- Assigned task:
Scan the entries below for the word "banner". Copy out every line in which it occurs.

Dataset excerpts
========

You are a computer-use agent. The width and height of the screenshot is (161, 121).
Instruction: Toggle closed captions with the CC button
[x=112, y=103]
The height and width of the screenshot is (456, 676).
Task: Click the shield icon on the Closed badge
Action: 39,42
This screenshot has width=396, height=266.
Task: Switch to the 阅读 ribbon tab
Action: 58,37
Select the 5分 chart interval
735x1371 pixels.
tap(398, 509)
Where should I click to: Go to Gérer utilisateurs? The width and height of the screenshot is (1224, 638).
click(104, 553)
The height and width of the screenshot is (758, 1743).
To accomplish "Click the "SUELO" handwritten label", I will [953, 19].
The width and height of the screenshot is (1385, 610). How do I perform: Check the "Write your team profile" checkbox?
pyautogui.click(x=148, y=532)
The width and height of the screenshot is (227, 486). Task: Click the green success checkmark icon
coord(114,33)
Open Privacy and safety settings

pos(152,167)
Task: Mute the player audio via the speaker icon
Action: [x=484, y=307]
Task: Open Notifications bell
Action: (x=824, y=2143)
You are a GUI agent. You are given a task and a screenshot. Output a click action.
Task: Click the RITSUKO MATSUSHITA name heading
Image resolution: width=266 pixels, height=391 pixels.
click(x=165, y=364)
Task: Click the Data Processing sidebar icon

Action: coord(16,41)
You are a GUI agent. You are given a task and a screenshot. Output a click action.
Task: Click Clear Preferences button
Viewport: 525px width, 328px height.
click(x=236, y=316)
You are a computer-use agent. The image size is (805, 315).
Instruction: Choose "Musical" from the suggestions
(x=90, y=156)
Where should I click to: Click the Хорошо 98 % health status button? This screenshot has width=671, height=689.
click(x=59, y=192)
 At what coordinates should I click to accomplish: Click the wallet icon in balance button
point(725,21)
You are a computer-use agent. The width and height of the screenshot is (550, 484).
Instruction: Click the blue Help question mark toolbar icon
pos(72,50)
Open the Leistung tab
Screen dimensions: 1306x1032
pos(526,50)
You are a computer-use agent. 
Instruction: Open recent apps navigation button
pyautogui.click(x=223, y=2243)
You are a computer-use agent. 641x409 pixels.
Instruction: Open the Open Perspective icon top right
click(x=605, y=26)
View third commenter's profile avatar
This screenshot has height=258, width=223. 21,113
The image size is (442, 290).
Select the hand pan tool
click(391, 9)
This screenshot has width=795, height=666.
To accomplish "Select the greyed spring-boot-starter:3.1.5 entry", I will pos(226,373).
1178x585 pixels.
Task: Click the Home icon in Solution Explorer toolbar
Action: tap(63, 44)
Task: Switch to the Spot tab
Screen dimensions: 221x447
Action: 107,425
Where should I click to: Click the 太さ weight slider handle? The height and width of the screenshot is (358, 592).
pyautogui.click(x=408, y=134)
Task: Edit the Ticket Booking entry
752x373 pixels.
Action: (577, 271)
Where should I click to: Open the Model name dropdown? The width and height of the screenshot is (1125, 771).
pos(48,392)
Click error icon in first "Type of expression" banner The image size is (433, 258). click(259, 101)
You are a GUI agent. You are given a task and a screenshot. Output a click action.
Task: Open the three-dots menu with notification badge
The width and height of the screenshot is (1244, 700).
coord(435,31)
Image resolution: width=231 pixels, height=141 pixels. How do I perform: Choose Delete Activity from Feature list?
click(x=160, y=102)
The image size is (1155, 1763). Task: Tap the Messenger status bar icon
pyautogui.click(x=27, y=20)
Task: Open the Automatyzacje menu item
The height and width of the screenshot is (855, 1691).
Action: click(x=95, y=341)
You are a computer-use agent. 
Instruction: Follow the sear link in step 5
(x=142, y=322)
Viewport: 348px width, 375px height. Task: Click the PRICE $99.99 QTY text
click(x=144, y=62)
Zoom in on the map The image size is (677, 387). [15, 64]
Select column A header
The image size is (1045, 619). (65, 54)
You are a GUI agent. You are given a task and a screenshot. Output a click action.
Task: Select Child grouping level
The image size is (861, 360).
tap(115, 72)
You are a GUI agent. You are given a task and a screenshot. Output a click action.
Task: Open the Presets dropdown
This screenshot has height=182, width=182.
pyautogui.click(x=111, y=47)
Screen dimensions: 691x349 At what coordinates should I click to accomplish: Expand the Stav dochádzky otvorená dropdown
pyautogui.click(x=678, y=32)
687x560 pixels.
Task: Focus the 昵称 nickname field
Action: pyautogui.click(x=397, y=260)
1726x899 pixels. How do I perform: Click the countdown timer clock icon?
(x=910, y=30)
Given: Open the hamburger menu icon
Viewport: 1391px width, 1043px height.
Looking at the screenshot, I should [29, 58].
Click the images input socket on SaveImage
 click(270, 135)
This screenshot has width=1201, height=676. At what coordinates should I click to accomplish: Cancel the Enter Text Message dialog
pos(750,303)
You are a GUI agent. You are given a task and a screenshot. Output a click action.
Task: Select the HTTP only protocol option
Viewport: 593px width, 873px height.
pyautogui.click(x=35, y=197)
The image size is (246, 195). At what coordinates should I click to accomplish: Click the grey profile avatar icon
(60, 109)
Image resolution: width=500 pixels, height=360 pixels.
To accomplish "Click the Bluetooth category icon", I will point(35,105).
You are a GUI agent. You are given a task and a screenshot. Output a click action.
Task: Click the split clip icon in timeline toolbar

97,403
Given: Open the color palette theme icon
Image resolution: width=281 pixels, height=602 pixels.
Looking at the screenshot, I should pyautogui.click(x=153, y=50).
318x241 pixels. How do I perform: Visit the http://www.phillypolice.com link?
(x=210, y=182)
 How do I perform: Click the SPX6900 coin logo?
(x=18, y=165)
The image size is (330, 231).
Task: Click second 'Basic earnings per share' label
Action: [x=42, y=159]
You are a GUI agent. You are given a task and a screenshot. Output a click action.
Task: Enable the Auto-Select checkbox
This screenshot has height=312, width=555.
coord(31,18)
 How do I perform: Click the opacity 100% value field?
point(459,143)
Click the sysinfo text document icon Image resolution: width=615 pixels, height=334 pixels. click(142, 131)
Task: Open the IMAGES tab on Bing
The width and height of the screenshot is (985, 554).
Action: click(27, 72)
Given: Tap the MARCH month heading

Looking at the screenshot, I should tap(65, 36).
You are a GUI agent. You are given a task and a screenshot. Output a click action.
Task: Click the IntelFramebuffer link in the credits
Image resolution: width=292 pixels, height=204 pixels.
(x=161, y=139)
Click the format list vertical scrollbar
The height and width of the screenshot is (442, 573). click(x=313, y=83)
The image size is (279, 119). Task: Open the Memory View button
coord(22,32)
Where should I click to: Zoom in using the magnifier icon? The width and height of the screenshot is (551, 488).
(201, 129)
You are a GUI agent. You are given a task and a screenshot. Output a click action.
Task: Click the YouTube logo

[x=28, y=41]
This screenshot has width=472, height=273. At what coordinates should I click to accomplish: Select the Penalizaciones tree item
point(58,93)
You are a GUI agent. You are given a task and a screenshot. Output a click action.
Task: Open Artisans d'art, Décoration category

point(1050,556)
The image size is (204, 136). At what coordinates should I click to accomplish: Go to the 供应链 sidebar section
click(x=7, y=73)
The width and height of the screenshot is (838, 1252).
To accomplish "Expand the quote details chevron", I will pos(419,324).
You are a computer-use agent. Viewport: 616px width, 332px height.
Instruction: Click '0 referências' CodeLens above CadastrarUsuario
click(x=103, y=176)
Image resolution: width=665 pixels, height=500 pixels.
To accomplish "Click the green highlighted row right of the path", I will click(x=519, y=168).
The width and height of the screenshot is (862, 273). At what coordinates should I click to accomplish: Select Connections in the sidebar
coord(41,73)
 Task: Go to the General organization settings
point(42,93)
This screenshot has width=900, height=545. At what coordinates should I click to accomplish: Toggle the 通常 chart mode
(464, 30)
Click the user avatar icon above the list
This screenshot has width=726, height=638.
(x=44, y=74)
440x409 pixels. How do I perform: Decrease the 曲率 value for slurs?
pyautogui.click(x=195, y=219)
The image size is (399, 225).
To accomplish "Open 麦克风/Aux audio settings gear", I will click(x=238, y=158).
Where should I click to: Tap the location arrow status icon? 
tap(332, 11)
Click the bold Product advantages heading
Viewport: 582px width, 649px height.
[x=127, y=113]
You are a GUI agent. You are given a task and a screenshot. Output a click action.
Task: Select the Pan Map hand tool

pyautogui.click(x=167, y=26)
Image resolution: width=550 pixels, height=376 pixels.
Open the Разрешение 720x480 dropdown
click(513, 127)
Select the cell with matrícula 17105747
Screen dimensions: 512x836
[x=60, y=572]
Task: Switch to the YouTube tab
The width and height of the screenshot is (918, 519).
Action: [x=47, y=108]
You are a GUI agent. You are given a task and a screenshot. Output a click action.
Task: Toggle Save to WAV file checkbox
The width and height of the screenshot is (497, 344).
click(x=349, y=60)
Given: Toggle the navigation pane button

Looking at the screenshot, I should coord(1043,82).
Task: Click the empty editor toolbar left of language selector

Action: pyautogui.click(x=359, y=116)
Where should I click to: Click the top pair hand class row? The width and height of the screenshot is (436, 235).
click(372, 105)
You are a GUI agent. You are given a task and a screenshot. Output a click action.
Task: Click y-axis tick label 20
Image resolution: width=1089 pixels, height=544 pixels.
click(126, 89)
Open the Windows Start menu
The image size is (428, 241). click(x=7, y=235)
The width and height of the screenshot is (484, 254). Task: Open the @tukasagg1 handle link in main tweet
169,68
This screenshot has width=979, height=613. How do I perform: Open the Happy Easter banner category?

========

- Expected answer:
Click error icon in first "Type of expression" banner The image size is (433, 258). click(259, 101)
This screenshot has width=979, height=613. How do I perform: Open the Happy Easter banner category?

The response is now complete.